(Entries on text and item locations)

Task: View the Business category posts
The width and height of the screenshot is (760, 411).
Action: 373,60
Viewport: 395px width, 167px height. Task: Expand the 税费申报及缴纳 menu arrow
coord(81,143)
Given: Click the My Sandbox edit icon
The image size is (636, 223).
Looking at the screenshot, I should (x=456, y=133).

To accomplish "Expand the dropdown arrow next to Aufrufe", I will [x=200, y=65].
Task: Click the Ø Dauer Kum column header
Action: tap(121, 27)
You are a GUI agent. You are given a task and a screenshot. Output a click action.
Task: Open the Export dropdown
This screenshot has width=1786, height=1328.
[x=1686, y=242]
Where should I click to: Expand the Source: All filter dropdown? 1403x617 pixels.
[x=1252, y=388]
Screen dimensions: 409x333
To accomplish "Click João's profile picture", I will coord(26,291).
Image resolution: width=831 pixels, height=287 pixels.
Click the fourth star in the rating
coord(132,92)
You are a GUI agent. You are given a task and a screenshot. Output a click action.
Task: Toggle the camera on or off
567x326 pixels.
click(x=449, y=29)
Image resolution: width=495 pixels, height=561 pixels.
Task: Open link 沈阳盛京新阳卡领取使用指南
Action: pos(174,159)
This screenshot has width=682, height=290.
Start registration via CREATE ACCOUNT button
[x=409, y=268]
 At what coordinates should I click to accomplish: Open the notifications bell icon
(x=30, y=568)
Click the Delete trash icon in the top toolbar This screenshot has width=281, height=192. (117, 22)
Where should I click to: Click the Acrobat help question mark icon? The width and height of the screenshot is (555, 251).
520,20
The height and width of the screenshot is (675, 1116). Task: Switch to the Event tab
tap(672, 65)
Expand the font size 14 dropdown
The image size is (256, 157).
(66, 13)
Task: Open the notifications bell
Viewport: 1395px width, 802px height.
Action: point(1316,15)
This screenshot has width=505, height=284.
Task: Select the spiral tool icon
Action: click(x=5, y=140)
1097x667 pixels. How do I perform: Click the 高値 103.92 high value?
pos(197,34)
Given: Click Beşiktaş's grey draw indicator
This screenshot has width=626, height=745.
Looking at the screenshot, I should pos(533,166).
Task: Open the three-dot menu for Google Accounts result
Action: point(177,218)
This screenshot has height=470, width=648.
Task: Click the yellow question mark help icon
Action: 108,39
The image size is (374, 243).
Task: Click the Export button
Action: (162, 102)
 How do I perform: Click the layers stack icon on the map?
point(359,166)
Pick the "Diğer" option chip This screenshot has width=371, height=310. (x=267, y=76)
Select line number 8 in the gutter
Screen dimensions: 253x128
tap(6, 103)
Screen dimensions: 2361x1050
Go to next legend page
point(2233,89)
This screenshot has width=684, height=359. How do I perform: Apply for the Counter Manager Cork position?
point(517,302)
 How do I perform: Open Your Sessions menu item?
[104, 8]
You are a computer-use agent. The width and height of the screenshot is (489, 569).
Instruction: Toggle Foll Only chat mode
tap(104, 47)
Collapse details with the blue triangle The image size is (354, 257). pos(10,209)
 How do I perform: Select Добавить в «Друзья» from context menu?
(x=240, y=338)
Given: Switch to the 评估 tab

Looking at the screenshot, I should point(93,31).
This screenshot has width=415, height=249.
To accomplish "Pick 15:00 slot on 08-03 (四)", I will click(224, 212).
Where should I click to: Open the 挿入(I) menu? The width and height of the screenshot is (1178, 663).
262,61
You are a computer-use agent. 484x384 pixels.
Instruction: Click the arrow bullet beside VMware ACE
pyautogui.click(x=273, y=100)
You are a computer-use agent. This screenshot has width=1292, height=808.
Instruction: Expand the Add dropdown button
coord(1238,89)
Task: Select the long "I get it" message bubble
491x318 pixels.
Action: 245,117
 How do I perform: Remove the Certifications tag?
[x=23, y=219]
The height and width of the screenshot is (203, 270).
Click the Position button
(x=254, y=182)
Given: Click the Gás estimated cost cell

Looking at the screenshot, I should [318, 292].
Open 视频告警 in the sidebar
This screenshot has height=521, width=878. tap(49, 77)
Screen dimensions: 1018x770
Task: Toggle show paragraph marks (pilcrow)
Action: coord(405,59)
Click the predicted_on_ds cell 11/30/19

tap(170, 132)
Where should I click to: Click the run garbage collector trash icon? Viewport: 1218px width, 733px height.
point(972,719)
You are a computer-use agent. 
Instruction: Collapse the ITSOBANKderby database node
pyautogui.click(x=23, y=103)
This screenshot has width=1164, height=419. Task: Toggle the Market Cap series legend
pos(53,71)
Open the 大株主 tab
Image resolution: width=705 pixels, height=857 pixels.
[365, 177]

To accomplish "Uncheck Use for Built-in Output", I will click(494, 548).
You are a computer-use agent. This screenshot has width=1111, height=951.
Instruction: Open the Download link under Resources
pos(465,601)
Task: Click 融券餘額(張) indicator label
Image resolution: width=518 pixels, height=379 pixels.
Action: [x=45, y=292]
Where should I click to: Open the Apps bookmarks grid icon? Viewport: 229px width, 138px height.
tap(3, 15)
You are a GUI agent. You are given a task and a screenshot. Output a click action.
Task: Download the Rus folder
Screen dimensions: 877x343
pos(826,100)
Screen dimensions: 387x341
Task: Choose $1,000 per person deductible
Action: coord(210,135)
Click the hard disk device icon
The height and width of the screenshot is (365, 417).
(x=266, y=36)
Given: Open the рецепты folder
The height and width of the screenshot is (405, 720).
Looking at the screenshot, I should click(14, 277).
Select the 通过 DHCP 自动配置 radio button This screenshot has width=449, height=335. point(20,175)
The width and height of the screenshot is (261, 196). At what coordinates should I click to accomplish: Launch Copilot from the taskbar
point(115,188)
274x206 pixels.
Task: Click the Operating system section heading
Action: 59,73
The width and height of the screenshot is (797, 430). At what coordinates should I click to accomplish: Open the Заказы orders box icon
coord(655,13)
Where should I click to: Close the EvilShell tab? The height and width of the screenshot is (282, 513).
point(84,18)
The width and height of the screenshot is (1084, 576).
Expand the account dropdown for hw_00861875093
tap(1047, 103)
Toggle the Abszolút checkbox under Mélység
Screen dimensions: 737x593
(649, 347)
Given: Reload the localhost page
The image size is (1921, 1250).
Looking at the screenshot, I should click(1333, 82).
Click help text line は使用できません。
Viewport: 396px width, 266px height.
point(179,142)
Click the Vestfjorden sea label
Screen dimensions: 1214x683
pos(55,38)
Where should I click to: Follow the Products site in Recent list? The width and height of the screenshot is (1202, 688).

→ **Your objective**:
Convert the entries above into a Markdown table with the columns "Row" and "Text". Number each non-blank line in order under Row and put the line itself under Text, skipping blank lines.

→ **Finished exercise**:
| Row | Text |
|---|---|
| 1 | Task: View the Business category posts |
| 2 | The width and height of the screenshot is (760, 411). |
| 3 | Action: 373,60 |
| 4 | Viewport: 395px width, 167px height. Task: Expand the 税费申报及缴纳 menu arrow |
| 5 | coord(81,143) |
| 6 | Given: Click the My Sandbox edit icon |
| 7 | The image size is (636, 223). |
| 8 | Looking at the screenshot, I should (x=456, y=133). |
| 9 | To accomplish "Expand the dropdown arrow next to Aufrufe", I will [x=200, y=65]. |
| 10 | Task: Click the Ø Dauer Kum column header |
| 11 | Action: tap(121, 27) |
| 12 | You are a GUI agent. You are given a task and a screenshot. Output a click action. |
| 13 | Task: Open the Export dropdown |
| 14 | This screenshot has width=1786, height=1328. |
| 15 | [x=1686, y=242] |
| 16 | Where should I click to: Expand the Source: All filter dropdown? 1403x617 pixels. |
| 17 | [x=1252, y=388] |
| 18 | Screen dimensions: 409x333 |
| 19 | To accomplish "Click João's profile picture", I will coord(26,291). |
| 20 | Image resolution: width=831 pixels, height=287 pixels. |
| 21 | Click the fourth star in the rating |
| 22 | coord(132,92) |
| 23 | You are a GUI agent. You are given a task and a screenshot. Output a click action. |
| 24 | Task: Toggle the camera on or off |
| 25 | 567x326 pixels. |
| 26 | click(x=449, y=29) |
| 27 | Image resolution: width=495 pixels, height=561 pixels. |
| 28 | Task: Open link 沈阳盛京新阳卡领取使用指南 |
| 29 | Action: pos(174,159) |
| 30 | This screenshot has width=682, height=290. |
| 31 | Start registration via CREATE ACCOUNT button |
| 32 | [x=409, y=268] |
| 33 |  At what coordinates should I click to accomplish: Open the notifications bell icon |
| 34 | (x=30, y=568) |
| 35 | Click the Delete trash icon in the top toolbar This screenshot has width=281, height=192. (117, 22) |
| 36 | Where should I click to: Click the Acrobat help question mark icon? The width and height of the screenshot is (555, 251). |
| 37 | 520,20 |
| 38 | The height and width of the screenshot is (675, 1116). Task: Switch to the Event tab |
| 39 | tap(672, 65) |
| 40 | Expand the font size 14 dropdown |
| 41 | The image size is (256, 157). |
| 42 | (66, 13) |
| 43 | Task: Open the notifications bell |
| 44 | Viewport: 1395px width, 802px height. |
| 45 | Action: point(1316,15) |
| 46 | This screenshot has width=505, height=284. |
| 47 | Task: Select the spiral tool icon |
| 48 | Action: click(x=5, y=140) |
| 49 | 1097x667 pixels. How do I perform: Click the 高値 103.92 high value? |
| 50 | pos(197,34) |
| 51 | Given: Click Beşiktaş's grey draw indicator |
| 52 | This screenshot has width=626, height=745. |
| 53 | Looking at the screenshot, I should pos(533,166). |
| 54 | Task: Open the three-dot menu for Google Accounts result |
| 55 | Action: point(177,218) |
| 56 | This screenshot has height=470, width=648. |
| 57 | Task: Click the yellow question mark help icon |
| 58 | Action: 108,39 |
| 59 | The image size is (374, 243). |
| 60 | Task: Click the Export button |
| 61 | Action: (162, 102) |
| 62 |  How do I perform: Click the layers stack icon on the map? |
| 63 | point(359,166) |
| 64 | Pick the "Diğer" option chip This screenshot has width=371, height=310. (x=267, y=76) |
| 65 | Select line number 8 in the gutter |
| 66 | Screen dimensions: 253x128 |
| 67 | tap(6, 103) |
| 68 | Screen dimensions: 2361x1050 |
| 69 | Go to next legend page |
| 70 | point(2233,89) |
| 71 | This screenshot has width=684, height=359. How do I perform: Apply for the Counter Manager Cork position? |
| 72 | point(517,302) |
| 73 |  How do I perform: Open Your Sessions menu item? |
| 74 | [104, 8] |
| 75 | You are a computer-use agent. The width and height of the screenshot is (489, 569). |
| 76 | Instruction: Toggle Foll Only chat mode |
| 77 | tap(104, 47) |
| 78 | Collapse details with the blue triangle The image size is (354, 257). pos(10,209) |
| 79 |  How do I perform: Select Добавить в «Друзья» from context menu? |
| 80 | (x=240, y=338) |
| 81 | Given: Switch to the 评估 tab |
| 82 | Looking at the screenshot, I should point(93,31). |
| 83 | This screenshot has width=415, height=249. |
| 84 | To accomplish "Pick 15:00 slot on 08-03 (四)", I will click(224, 212). |
| 85 | Where should I click to: Open the 挿入(I) menu? The width and height of the screenshot is (1178, 663). |
| 86 | 262,61 |
| 87 | You are a computer-use agent. 484x384 pixels. |
| 88 | Instruction: Click the arrow bullet beside VMware ACE |
| 89 | pyautogui.click(x=273, y=100) |
| 90 | You are a computer-use agent. This screenshot has width=1292, height=808. |
| 91 | Instruction: Expand the Add dropdown button |
| 92 | coord(1238,89) |
| 93 | Task: Select the long "I get it" message bubble |
| 94 | 491x318 pixels. |
| 95 | Action: 245,117 |
| 96 |  How do I perform: Remove the Certifications tag? |
| 97 | [x=23, y=219] |
| 98 | The height and width of the screenshot is (203, 270). |
| 99 | Click the Position button |
| 100 | (x=254, y=182) |
| 101 | Given: Click the Gás estimated cost cell |
| 102 | Looking at the screenshot, I should [318, 292]. |
| 103 | Open 视频告警 in the sidebar |
| 104 | This screenshot has height=521, width=878. tap(49, 77) |
| 105 | Screen dimensions: 1018x770 |
| 106 | Task: Toggle show paragraph marks (pilcrow) |
| 107 | Action: coord(405,59) |
| 108 | Click the predicted_on_ds cell 11/30/19 |
| 109 | tap(170, 132) |
| 110 | Where should I click to: Click the run garbage collector trash icon? Viewport: 1218px width, 733px height. |
| 111 | point(972,719) |
| 112 | You are a computer-use agent.  |
| 113 | Instruction: Collapse the ITSOBANKderby database node |
| 114 | pyautogui.click(x=23, y=103) |
| 115 | This screenshot has width=1164, height=419. Task: Toggle the Market Cap series legend |
| 116 | pos(53,71) |
| 117 | Open the 大株主 tab |
| 118 | Image resolution: width=705 pixels, height=857 pixels. |
| 119 | [365, 177] |
| 120 | To accomplish "Uncheck Use for Built-in Output", I will click(494, 548). |
| 121 | You are a computer-use agent. This screenshot has width=1111, height=951. |
| 122 | Instruction: Open the Download link under Resources |
| 123 | pos(465,601) |
| 124 | Task: Click 融券餘額(張) indicator label |
| 125 | Image resolution: width=518 pixels, height=379 pixels. |
| 126 | Action: [x=45, y=292] |
| 127 | Where should I click to: Open the Apps bookmarks grid icon? Viewport: 229px width, 138px height. |
| 128 | tap(3, 15) |
| 129 | You are a GUI agent. You are given a task and a screenshot. Output a click action. |
| 130 | Task: Download the Rus folder |
| 131 | Screen dimensions: 877x343 |
| 132 | pos(826,100) |
| 133 | Screen dimensions: 387x341 |
| 134 | Task: Choose $1,000 per person deductible |
| 135 | Action: coord(210,135) |
| 136 | Click the hard disk device icon |
| 137 | The height and width of the screenshot is (365, 417). |
| 138 | (x=266, y=36) |
| 139 | Given: Open the рецепты folder |
| 140 | The height and width of the screenshot is (405, 720). |
| 141 | Looking at the screenshot, I should click(14, 277). |
| 142 | Select the 通过 DHCP 自动配置 radio button This screenshot has width=449, height=335. point(20,175) |
| 143 | The width and height of the screenshot is (261, 196). At what coordinates should I click to accomplish: Launch Copilot from the taskbar |
| 144 | point(115,188) |
| 145 | 274x206 pixels. |
| 146 | Task: Click the Operating system section heading |
| 147 | Action: 59,73 |
| 148 | The width and height of the screenshot is (797, 430). At what coordinates should I click to accomplish: Open the Заказы orders box icon |
| 149 | coord(655,13) |
| 150 | Where should I click to: Close the EvilShell tab? The height and width of the screenshot is (282, 513). |
| 151 | point(84,18) |
| 152 | The width and height of the screenshot is (1084, 576). |
| 153 | Expand the account dropdown for hw_00861875093 |
| 154 | tap(1047, 103) |
| 155 | Toggle the Abszolút checkbox under Mélység |
| 156 | Screen dimensions: 737x593 |
| 157 | (649, 347) |
| 158 | Given: Reload the localhost page |
| 159 | The image size is (1921, 1250). |
| 160 | Looking at the screenshot, I should click(1333, 82). |
| 161 | Click help text line は使用できません。 |
| 162 | Viewport: 396px width, 266px height. |
| 163 | point(179,142) |
| 164 | Click the Vestfjorden sea label |
| 165 | Screen dimensions: 1214x683 |
| 166 | pos(55,38) |
| 167 | Where should I click to: Follow the Products site in Recent list? The width and height of the screenshot is (1202, 688). |